The rush to complete buy-to-let purchases before April has driven mortgage approvals to a two-year high, property experts say.
The number of loan approvals hit 74,581 in January, up from the average of 70,221 over the previous six months.
The number of approvals for remortgaging was 42,228, up from 40,306 over the last six months, according to yesterday's Bank of England Money and Credit figures.
Richard Sexton, director of chartered surveyor e.surv, said a “buy-to-let blitz” has lifted house purchase approvals to a two-year high.
“Landlords only have a few months left before the tax changes in April, when more punitive stamp duty charges on new purchases will come into play.
“We are seeing a last-minute lift in lending as landlords push through their purchases before this deadline."
Sexton said above inflation wage growth on record low mortgage rates is also underpinning strong core mortgage lending.

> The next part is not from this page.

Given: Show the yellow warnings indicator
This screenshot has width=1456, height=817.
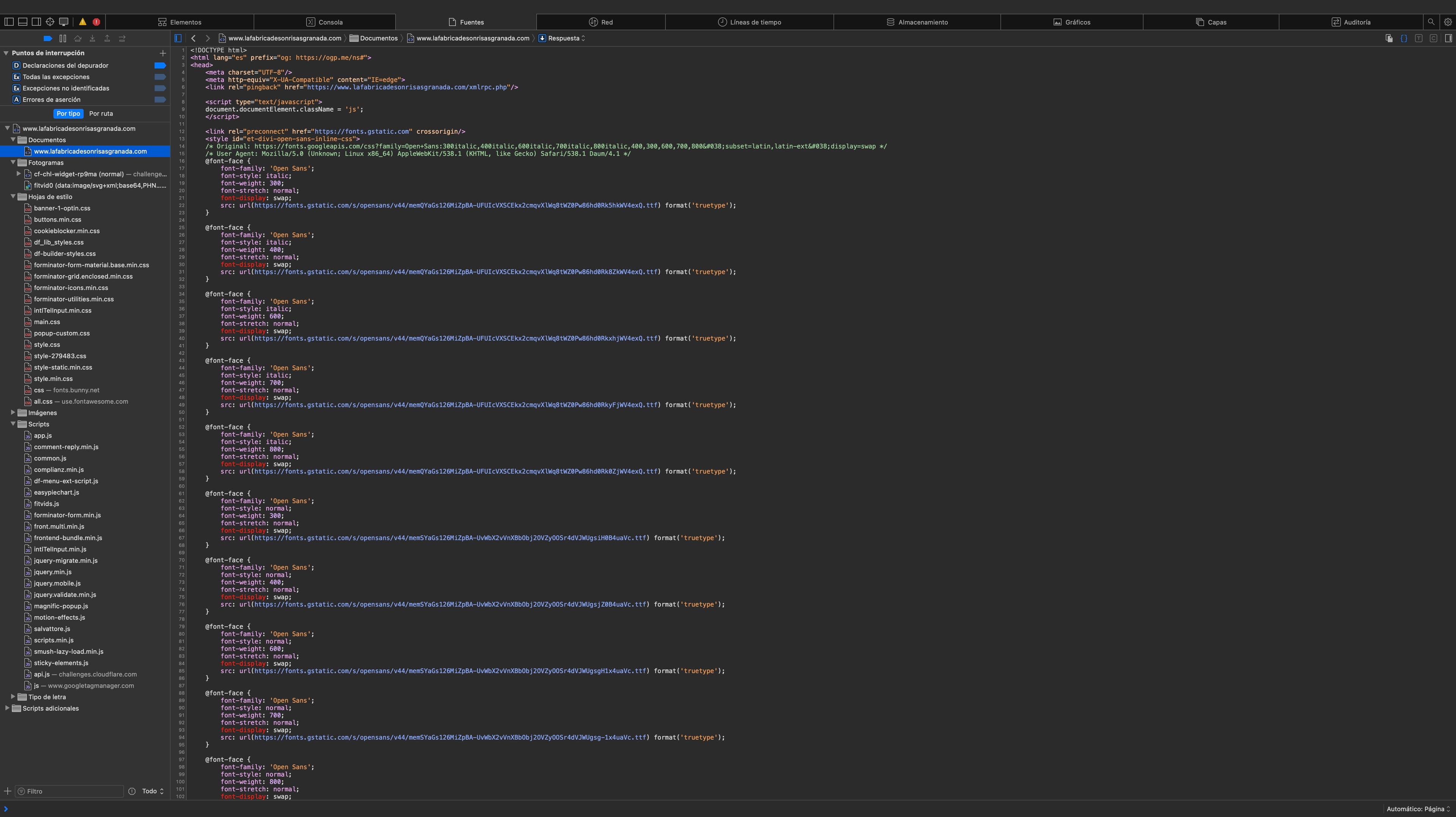Looking at the screenshot, I should [83, 22].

He said that foreign demand could revive if sterling falls further in the run-up to the Brexit referendum.
"Overseas investors may be re-encouraged to buy into Britain’s ‘safe-haven’ property market, which could add a further element of competition to an already crowded market.”

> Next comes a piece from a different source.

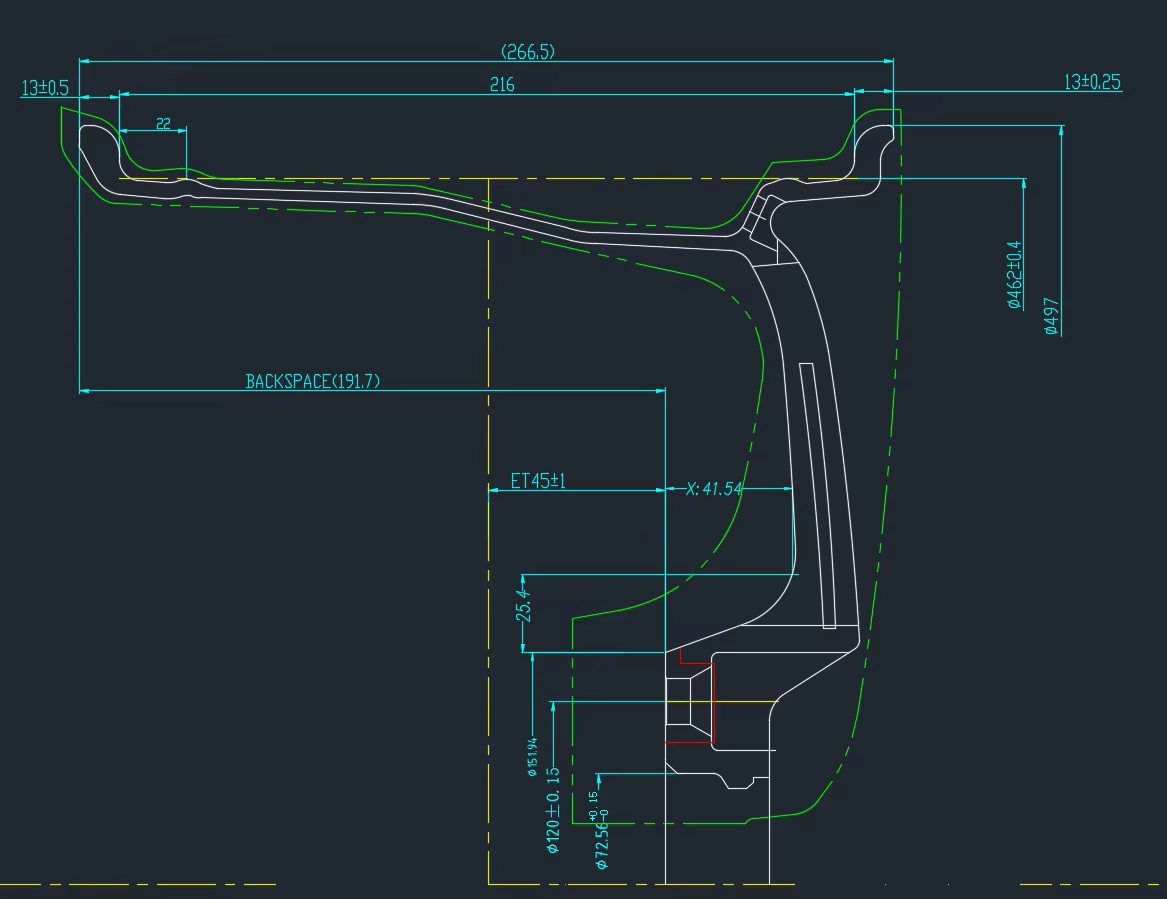Select the BACKSPACE(191.7) dimension text
The height and width of the screenshot is (899, 1167).
click(x=313, y=381)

Stephen Smith, director, Legal & General Housing Partnerships, said that demand for home ownership is still rising in what looks to be a strong start to 2016.
“Remortgaging has also seen a relative increase for the second month in a row, with more homeowners taking advantage of the competitive deals on offer."

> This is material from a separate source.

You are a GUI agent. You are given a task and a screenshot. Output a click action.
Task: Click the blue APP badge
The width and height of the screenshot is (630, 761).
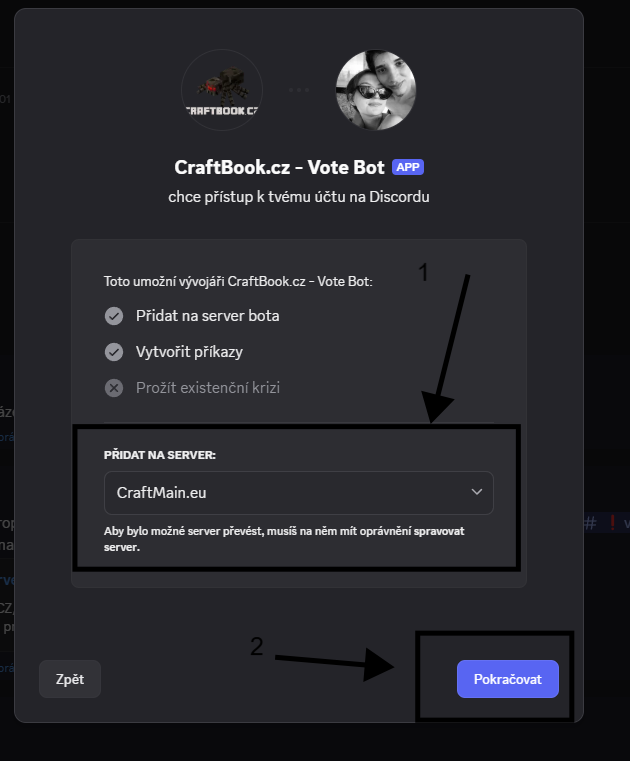click(x=407, y=167)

Smith warned that strong house price growth will have a long-term "negative” effect on the housing market with many first-time buyers now priced out.
Steve Griffiths, head of sales and distribution at Kensington, said the strong figures point towards a "new normal" for the mortgage sector.
“While it is good to see more people securing the mortgages they need, we need to make sure that this growth is not just limited to individuals who tick the boxes of high-street lenders’ standard mortgage applications.